Growers recognise changing of the guard at sugar meeting
FOR CANE grower Wayne Thompson, the gathering of 400 growers and Nordzucker representatives was a "last huzzah".
"Not for the industry - it's a new start for the industry," Mr Thompson said.
The grower from south of Mt Ossa said after a lifetime of hard work on the farm he was retiring from cane growing.
"Tonight is my last dealing with them," he said.
Mr Thompson is confident the industry he's leaving behind is in solid hands.
He believes the new international majority shareholders will do a good job and improve the mills.
But he's quick to add, "We didn't really have another choice".
"It's sad that things have changed - but that's just life."
This was a refrain common among many of the 400 growers and grower shareholders who arrived for the meeting with Nordzucker executives at the Mackay Turf Club Thursday night.
While they welcomed the new German investors, many were sad to see the decline of the once prosperous locally owned mills.
Mirani grower Jeffrey Bradshaw, 73, said he hoped the Nordzucker deal would provide a future to the troubled industry.
"I just hope it all works out for us. It's a sad day really," he said.
After five decades in the industry, Mr Bradshaw said the change was not about the older growers but the future generations of cane farmers.
"It's a shame to see Mackay Sugar go," he said. " (But) I hope they can make a go of it for the younger generation - my time is gone now."
Mr Bradshaw said Nordzucker was taking over Mackay Sugar as the region struggled with numerous threats, including the globally low sugar price, high production costs and the shrinking farmland in the region.

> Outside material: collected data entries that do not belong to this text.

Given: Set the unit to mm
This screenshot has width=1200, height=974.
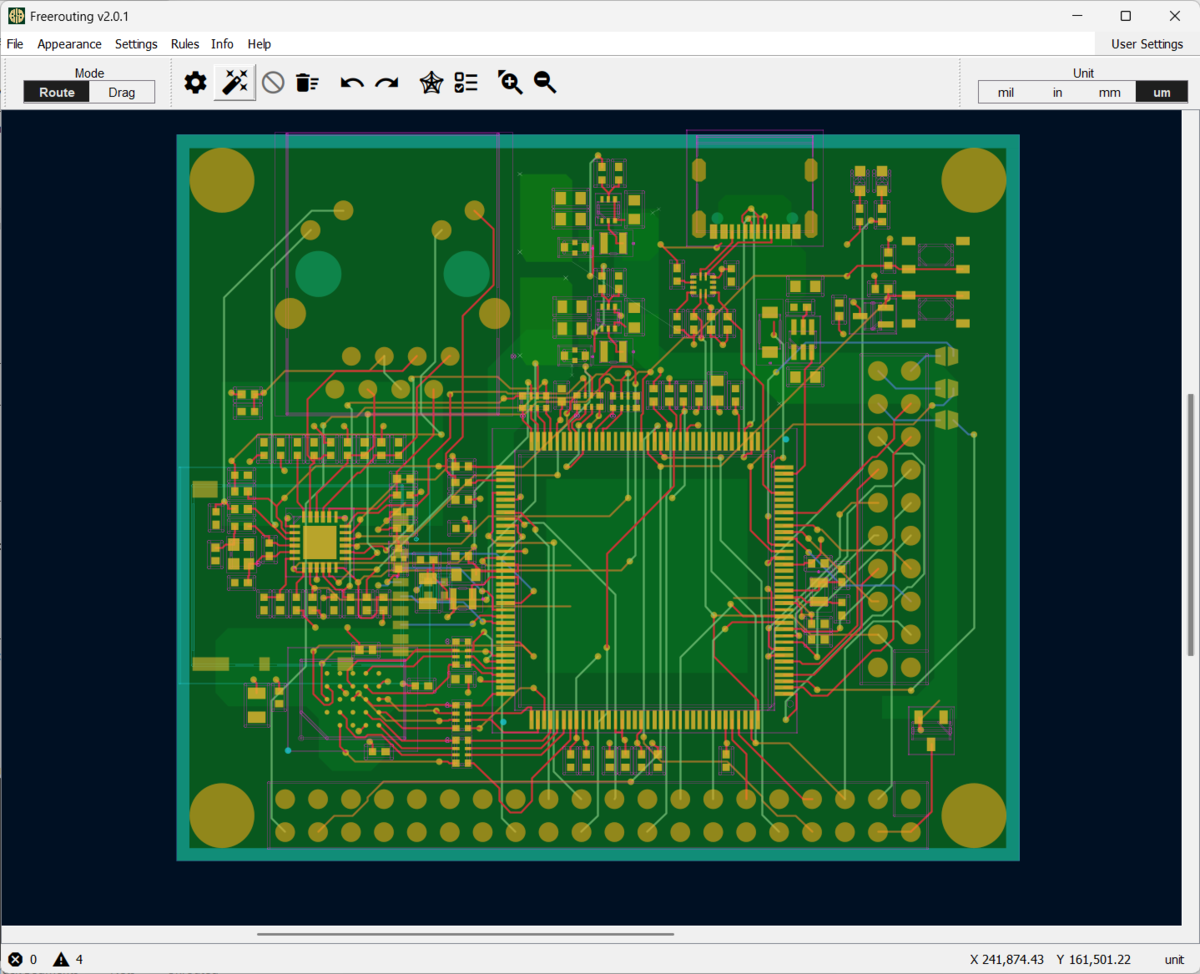Looking at the screenshot, I should click(x=1110, y=92).
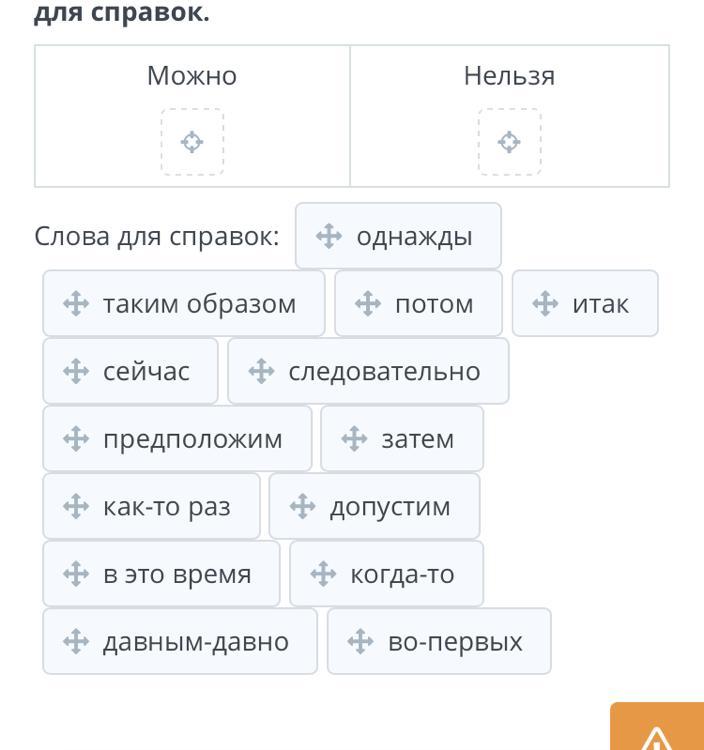Click the move icon beside 'таким образом'

76,303
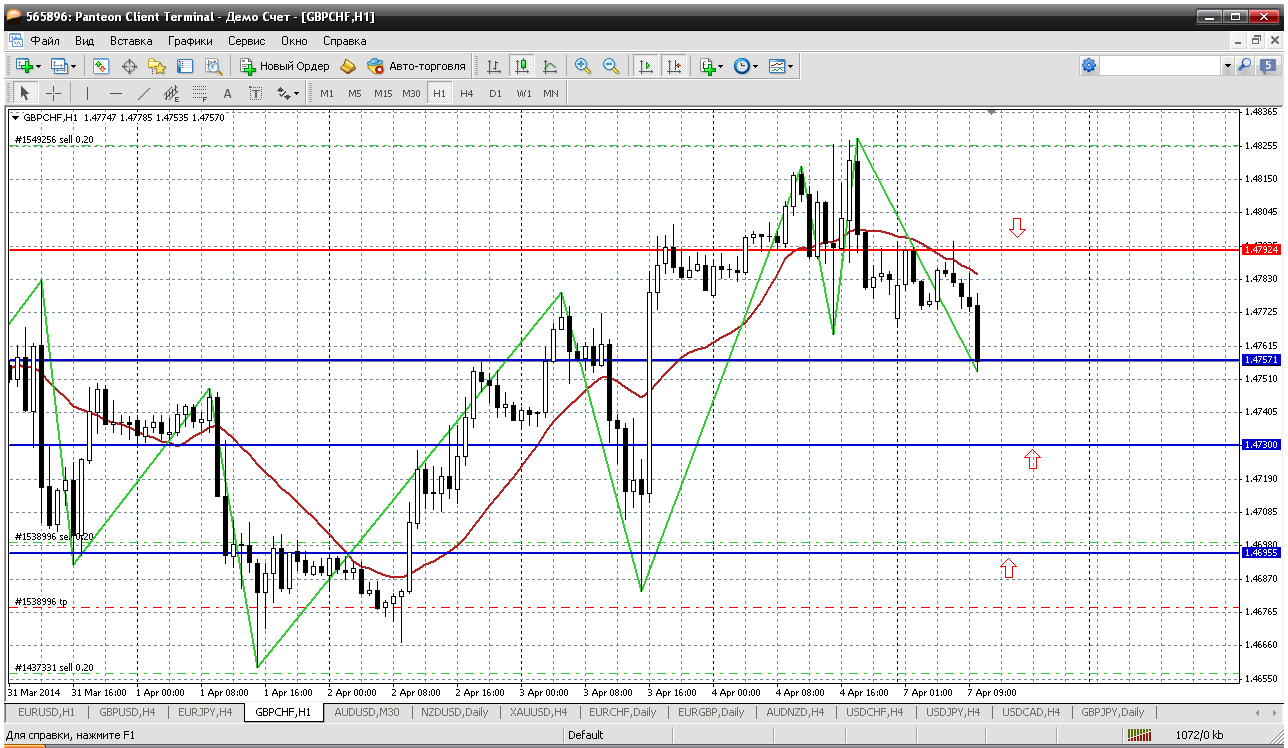This screenshot has width=1288, height=748.
Task: Select the vertical line drawing tool
Action: pos(87,93)
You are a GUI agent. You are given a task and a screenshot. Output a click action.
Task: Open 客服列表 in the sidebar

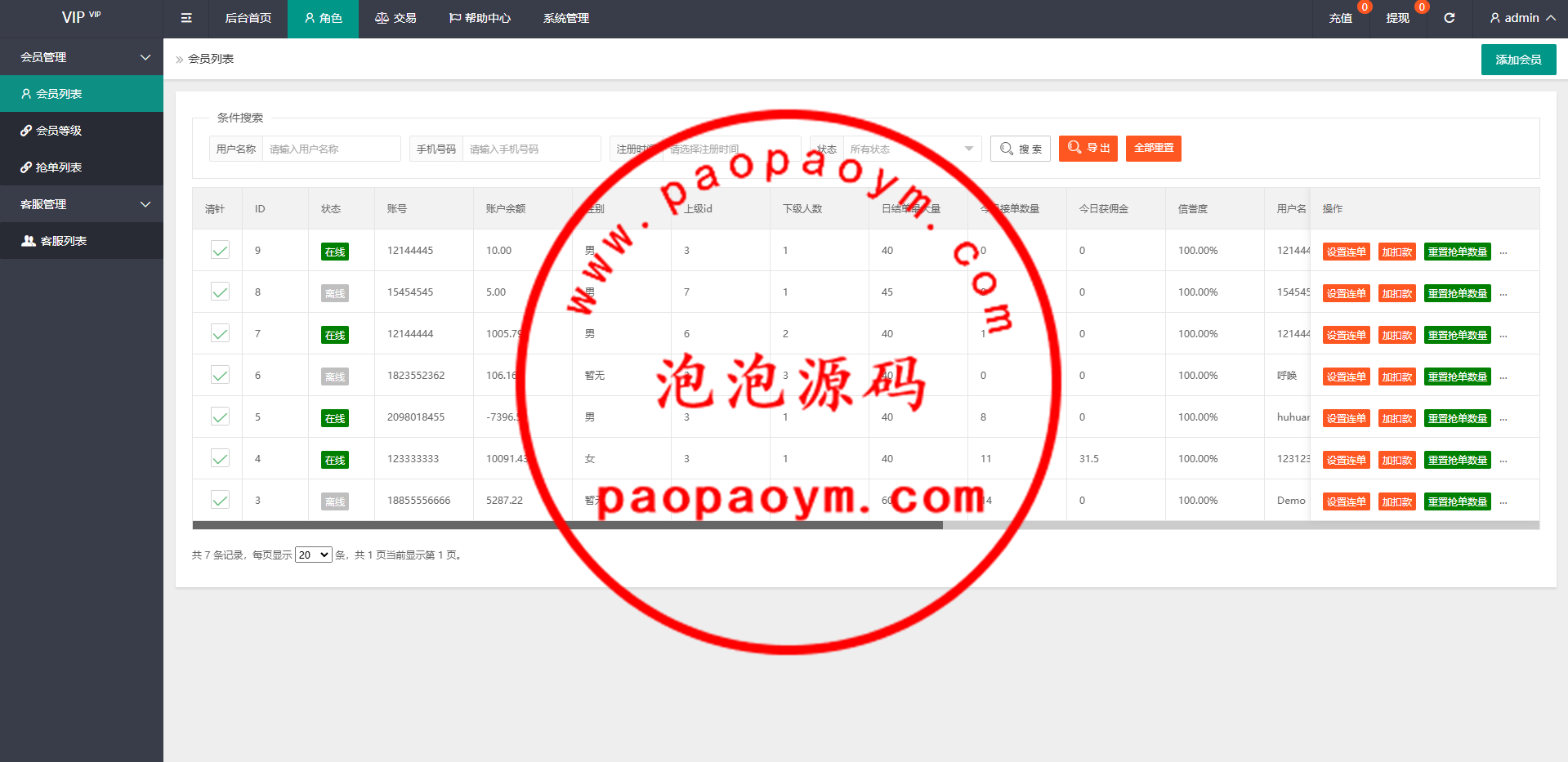63,241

He said housing, cattle and small cropping farmers had cut into the once immense fields of cane in the region.
Speaking at the Mackay Turf Club meeting, Nordzucker CEO Lars Gorissen acknowledged that the decision was a difficult, emotional step for the growers, many of whom had generations of involvement in the mills.
By the growers, Mackay Sugar and Nordzucker working together, Dr Gorissen said, the region had a good future.
"All I ask of you is to grow as much cane as possible," he said.
The call for increased production would have interested Homebush grower Renato Germanotta who earlier said he had been forced to leave cane unharvested on his property in the past two crushing seasons.
Mr Germanotta said the unreliability and slow crush rate of the mills meant that one year as much as 10 per cent of his crop had been left standing.
"You don't grow it all just to leave it in the paddock," he said.
Watching the farm's profits go unharvested was a frustrating and disappointing experience, and Pleystowe grower Kevin Zarb said Mr Germanotta was not alone.
"Just about everyone had cane standing over the last three years," Mr Zarb said.
"We need every stalk taken to the mill and crushed."
"No one wants to work for nothing".
With the Nordzucker investment - and ideally an increase in the sugar price - Mr Zarb said, both the mill and the growers would prosper.
For Dawlish grower Barry Pace, the arrival of the Nordzucker representatives was an opportunity to hear "what our destiny is".
Mr Pace said growers in the region had been hit with a "vicious circle" of losses.
He said increasing on-farm production costs combined with decreased sugar prices had resulted in growers and the mills spending less on maintenance - resulting in the equipment and machinery becoming run down and inefficient.
"If you can't pay your bills the whole town is going to suffer," he said.
Mr Pace said he was interested in the new mill investor's plans to increase the industry's profitability.